Exercise goal:
Please duplicate, word for word, the lines of the listing below from the one containing "Click the Objective tracker heading" through the end of the listing, both ends included, and omit the pictures.

** Begin Supplied records **

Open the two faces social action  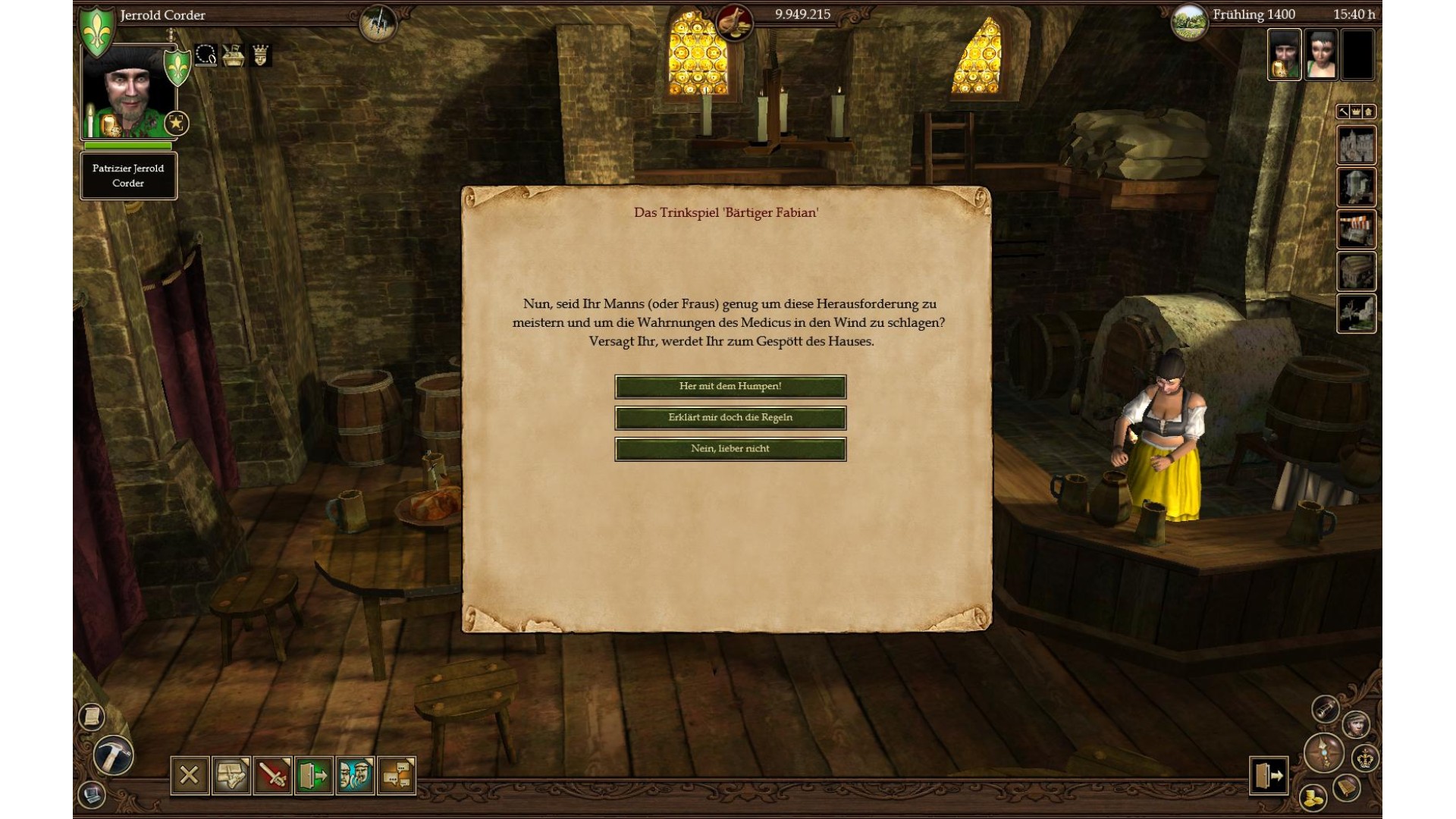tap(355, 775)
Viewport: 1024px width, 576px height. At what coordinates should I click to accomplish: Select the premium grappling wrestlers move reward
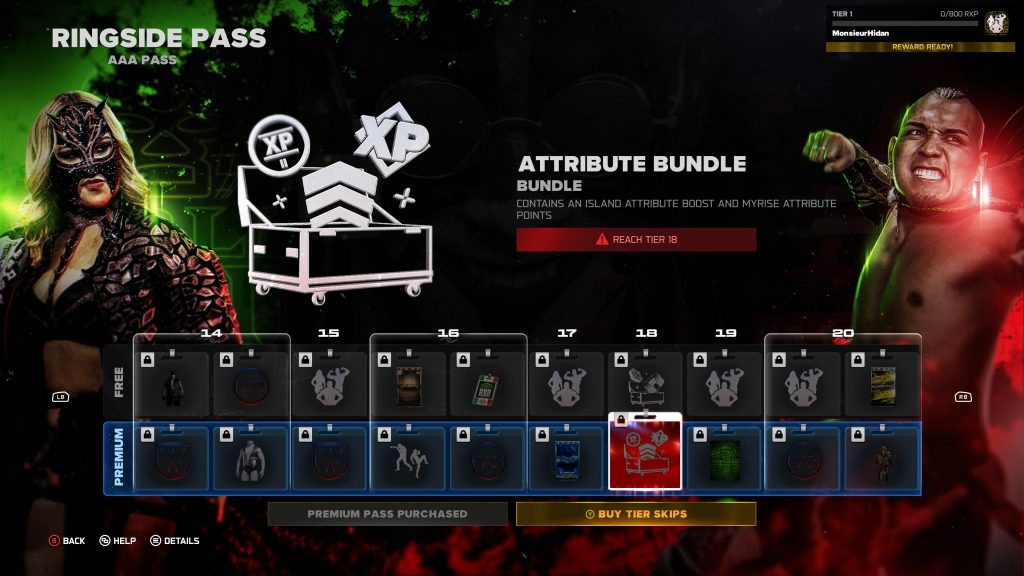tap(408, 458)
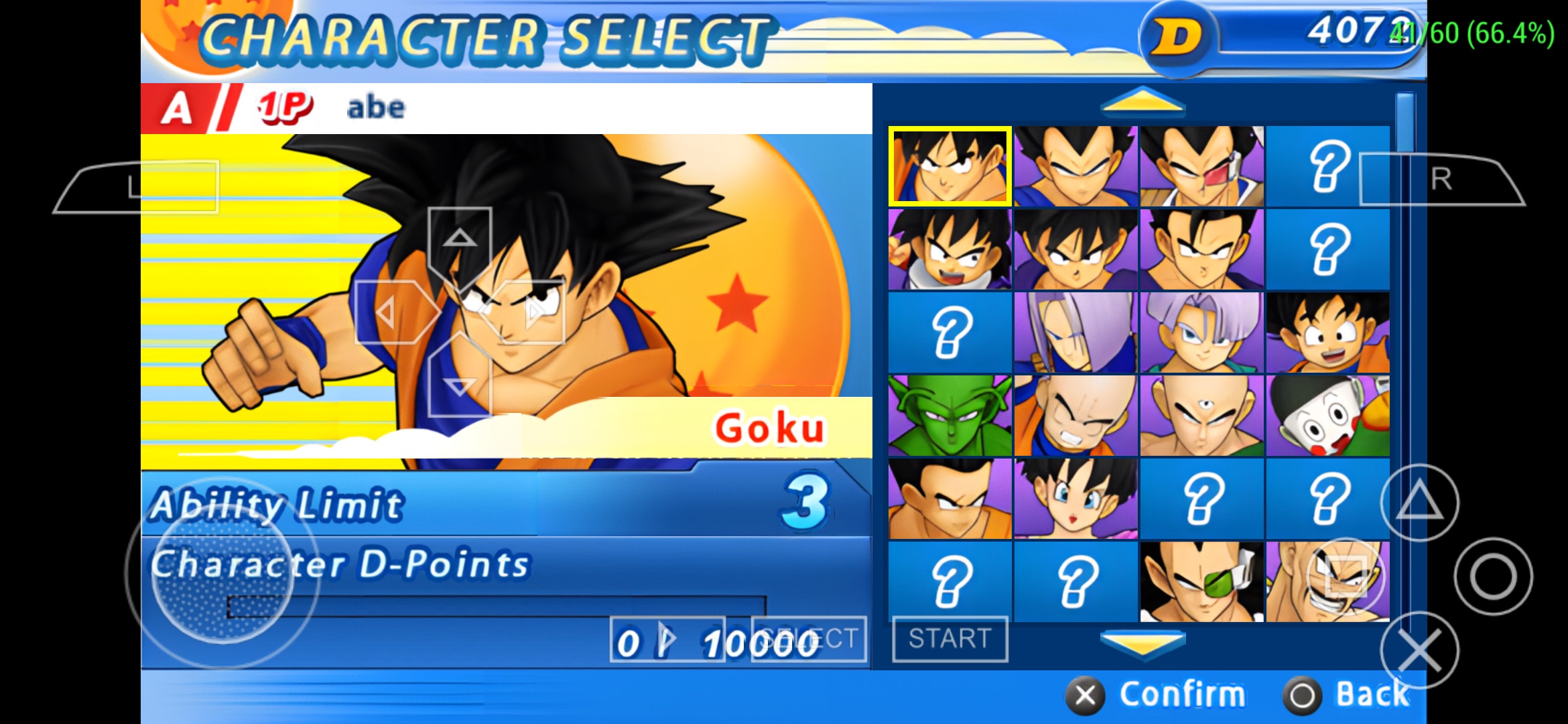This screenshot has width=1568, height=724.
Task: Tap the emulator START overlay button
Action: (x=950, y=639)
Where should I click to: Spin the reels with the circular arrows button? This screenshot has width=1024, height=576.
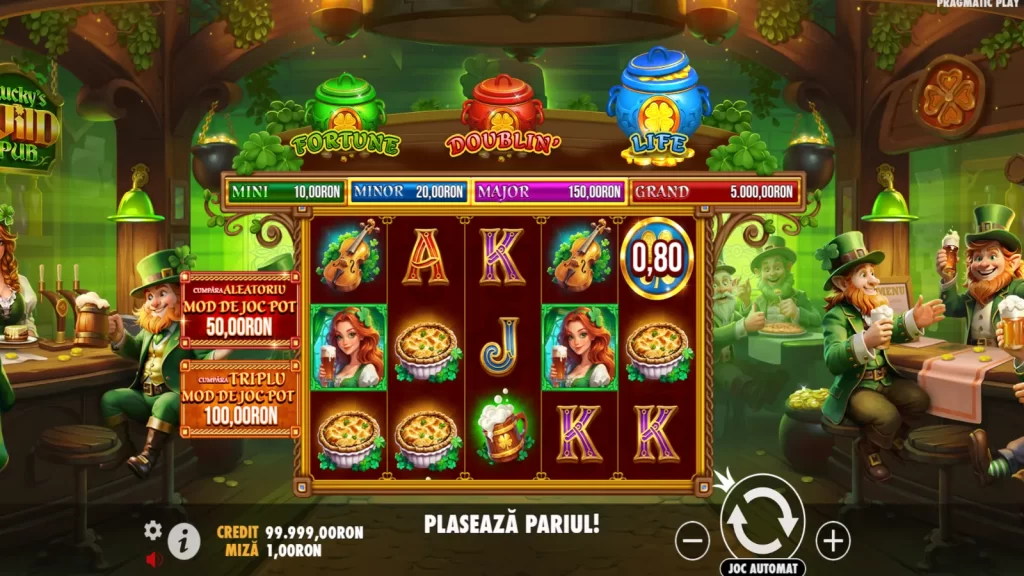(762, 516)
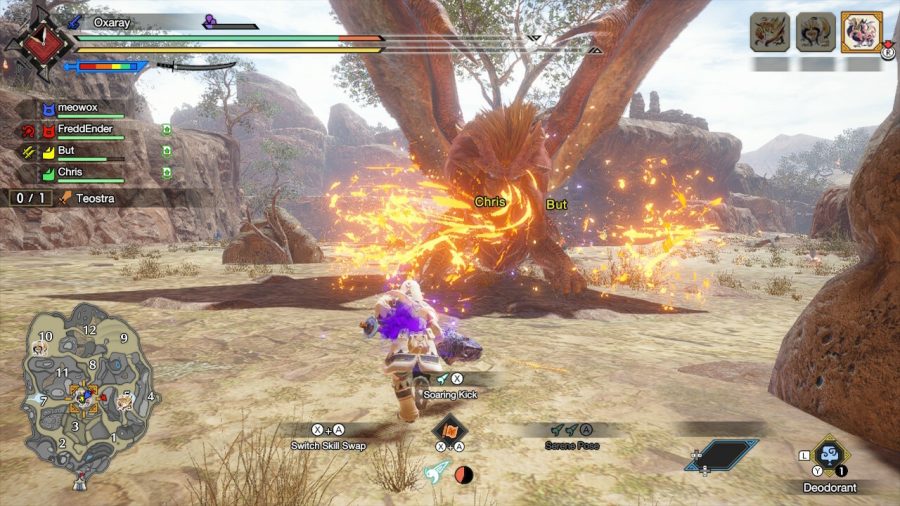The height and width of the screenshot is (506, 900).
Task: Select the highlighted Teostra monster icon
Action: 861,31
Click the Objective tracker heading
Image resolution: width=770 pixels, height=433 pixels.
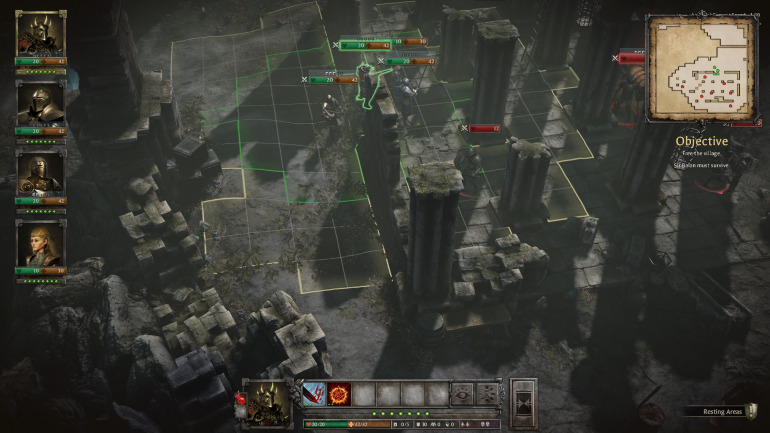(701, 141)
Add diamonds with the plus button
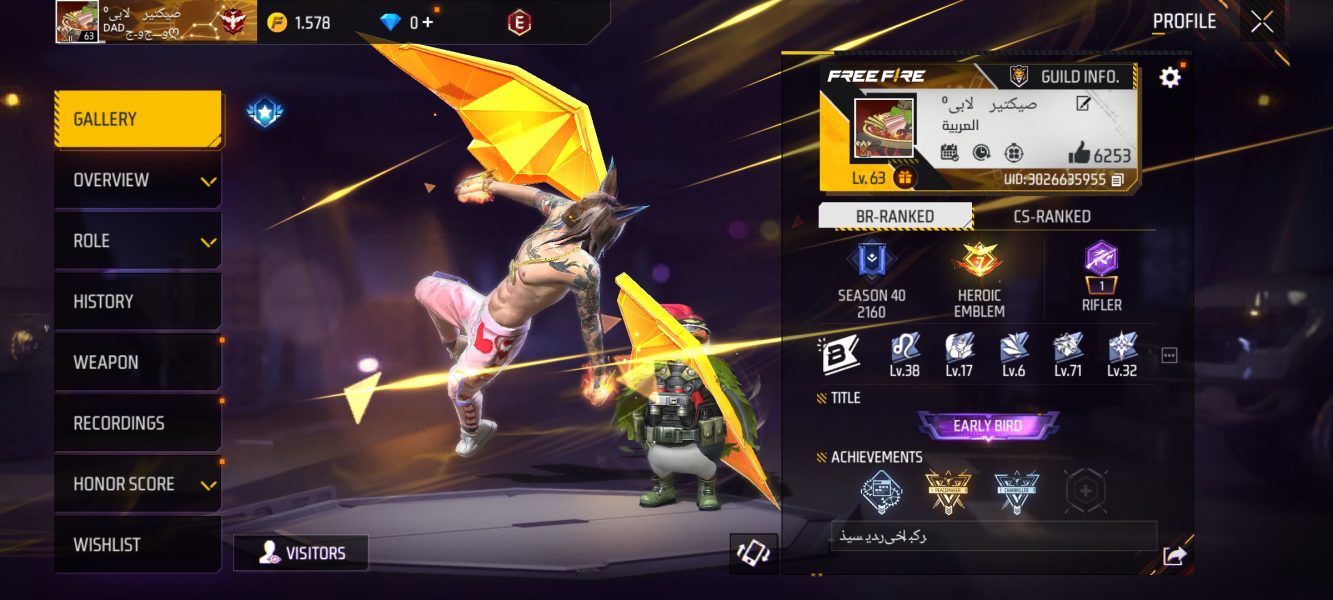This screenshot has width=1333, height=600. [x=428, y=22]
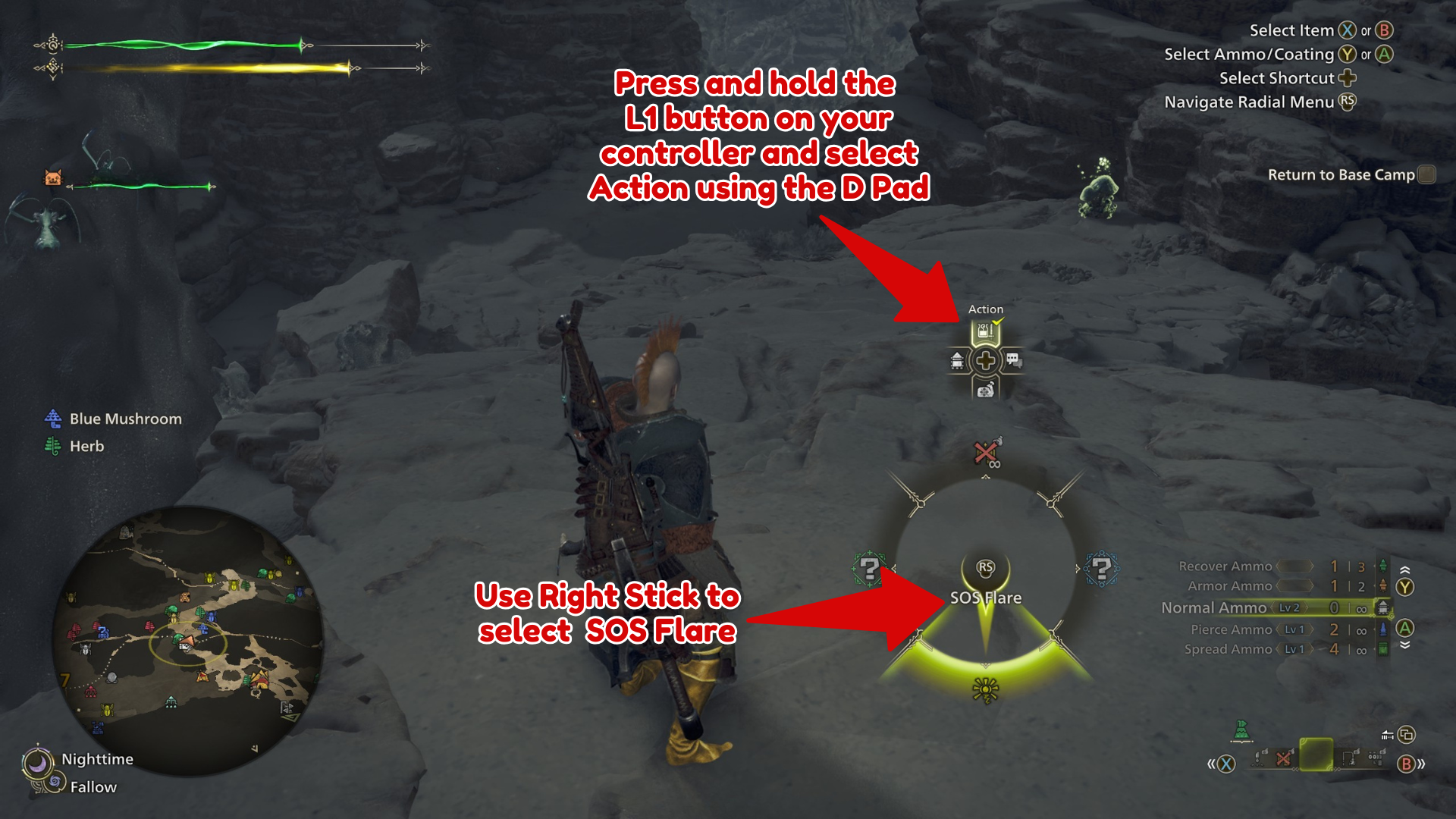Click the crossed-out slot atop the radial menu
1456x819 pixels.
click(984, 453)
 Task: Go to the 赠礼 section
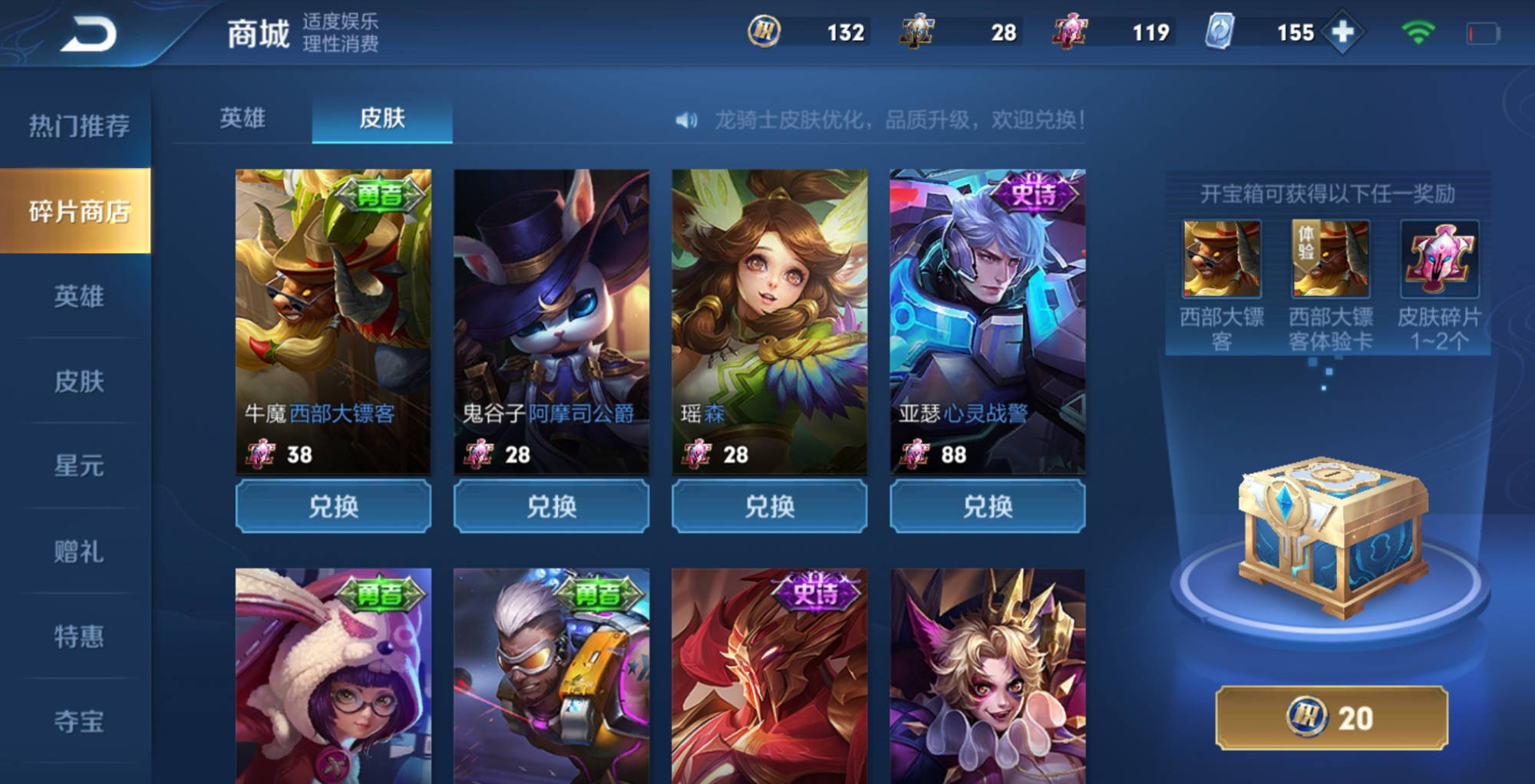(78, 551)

** End Supplied records **

Result for this task:
Click the Objective tracker heading
Image resolution: width=770 pixels, height=433 pixels.
(701, 141)
Add diamonds with the plus button
This screenshot has width=1333, height=600. [x=428, y=22]
Click the crossed-out slot atop the radial menu
1456x819 pixels.
click(984, 453)
 Task: Go to the 赠礼 section
(78, 551)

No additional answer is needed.